The catastrophic love affair characterized by sexual obsession has been a professional interest of mine for many years now.  Such relationships vary widely in duration and intensity but tend to pass through the same stages.  Recognition.  Identification.  Assignation.  Structure.  Complication.  And so on.  Stella Raphael’s story is one of the saddest I know.  A deeply frustrated woman, she suffered the predictable consequences of a long denial collapsing in the face of sudden overwhelming temptation.  And she was a romantic.  She translated her experience with Edgar Stark into the stuff of melodrama, she made of it a tale of outcast lovers braving the world’s contempt for the sake of a great passion.  Four lives were destroyed in the process, but whatever remorse she may have felt she clung to her illusions to the end.  I tried to help but she deflected me from the truth until it was too late.  She had to.  She couldn’t afford to let me see it clearly, it would have been the ruin of the few flimsy psychic structures she had left.

Here we meet our narrator, Peter Cleave, a psychiatrist at an asylum for the criminally insane.  Stella is the wife to the newly staffed forensic psychiatrist, the ambitious Max Rapheal.  Edgar Stark, Stella’s lover, happens to be one of Peter Cleave’s patients, an artist who, after developing jealous delusions, killed his wife and then mutilated her head. 

Even though Stella knows a bit about Edgar’s past, she is incredibly attracted to him as he works to fix up their conservatory.  She simply cannot believe that he’s as dangerous as they say, and in fact she doesn’t believe he should be locked up at all.  This is all background, though, and something we can basically get from that first paragraph.

Once the love affair develops, however, the book immerses itself into Stella’s psyche as she navigates through her relationships with Edgar and Max and Doctor Cleave.  Here, for example, is an encounter Stella has with Max soon after the love affair is off the ground.

Behind him on the far side of the drive the pines rose in a dark mass against the evening sky.  She embraced him with a warmth unusual for her, and as she did so an ironic thought sprang into her mind, that it’s the guilt of the adulterous woman that drives her into her husband’s arms.

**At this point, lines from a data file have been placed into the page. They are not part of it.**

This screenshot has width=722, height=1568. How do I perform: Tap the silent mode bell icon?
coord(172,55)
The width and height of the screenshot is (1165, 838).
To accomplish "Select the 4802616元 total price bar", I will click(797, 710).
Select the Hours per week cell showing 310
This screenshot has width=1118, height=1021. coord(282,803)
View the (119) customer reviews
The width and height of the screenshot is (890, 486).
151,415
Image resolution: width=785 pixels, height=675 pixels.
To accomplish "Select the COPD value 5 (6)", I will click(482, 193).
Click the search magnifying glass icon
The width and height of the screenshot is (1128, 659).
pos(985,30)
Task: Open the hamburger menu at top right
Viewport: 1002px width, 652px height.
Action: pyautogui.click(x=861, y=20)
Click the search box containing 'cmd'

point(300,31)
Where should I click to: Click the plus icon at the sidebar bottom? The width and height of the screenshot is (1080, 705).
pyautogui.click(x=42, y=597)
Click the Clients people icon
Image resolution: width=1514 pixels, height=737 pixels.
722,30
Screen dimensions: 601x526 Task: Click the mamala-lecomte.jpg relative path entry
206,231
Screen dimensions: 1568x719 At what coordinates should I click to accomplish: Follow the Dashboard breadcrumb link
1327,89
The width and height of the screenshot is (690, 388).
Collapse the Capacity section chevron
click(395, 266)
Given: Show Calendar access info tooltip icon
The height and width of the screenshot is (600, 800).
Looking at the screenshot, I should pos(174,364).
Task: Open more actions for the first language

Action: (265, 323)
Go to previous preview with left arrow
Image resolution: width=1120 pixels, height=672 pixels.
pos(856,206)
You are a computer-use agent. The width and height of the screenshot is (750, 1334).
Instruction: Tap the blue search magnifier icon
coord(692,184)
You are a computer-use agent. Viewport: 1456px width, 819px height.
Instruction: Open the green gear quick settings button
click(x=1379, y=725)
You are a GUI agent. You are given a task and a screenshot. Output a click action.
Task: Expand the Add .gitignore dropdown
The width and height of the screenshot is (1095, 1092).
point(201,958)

“Hello,” he said as she clung to him like a woman adrift, a woman drowning, “what’s all this?”

She moved away to the mirror over the empty fireplace and patted at her hair, and tried to find some sign of sin on her face.

“Nothing.  I missed you today, that’s all.”

“Why did you miss me?”

She turned to face him.  There was real curiosity in his voice, and she felt the psychiatrist in the man, or rather, the man receded and the psychiatrist emerged as the wheels turned and she saw him examine this fragment of her psychic life and fish around for its meaning.  In that moment he became her enemy.  She knew then that any openness between them was dangerous, and that her explosive secret must be hidden with especial skill from the eyes of this sudden stranger with his desperately acute powers of mental intrusion and perception.

Thankfully for me, the book continues in this vain, focusing mainly on internal elements rather than on the love affair.  And McGrath has some other interesting components to the story.  It doesn’t take long before we can start wondering how Peter Cleave knows as much about the love affair as he does.  And soon after we can begin questioning how he fits into this mix.  Though his language is most of the time clinically detached, we can discern that that is one of his own devices for covering his feelings.

Bolstering the narrative are a number of gothic elements – the architecture, a conservatory, the garden, the sea, the torrential love – but none of them feel cliched or out of place for the story.  In other words, while this has gothic elements, I wouldn’t say it’s a “gothic” book.  That would, in my opinion, place it in a restricting category.  It’s much more than that.

So I’m happy with my first foray into McGrath’s land.  I’m sad to report, however, that it wasn’t quite as moody and disturbing in a creepy, haunting way as I was hoping.  Any suggestions?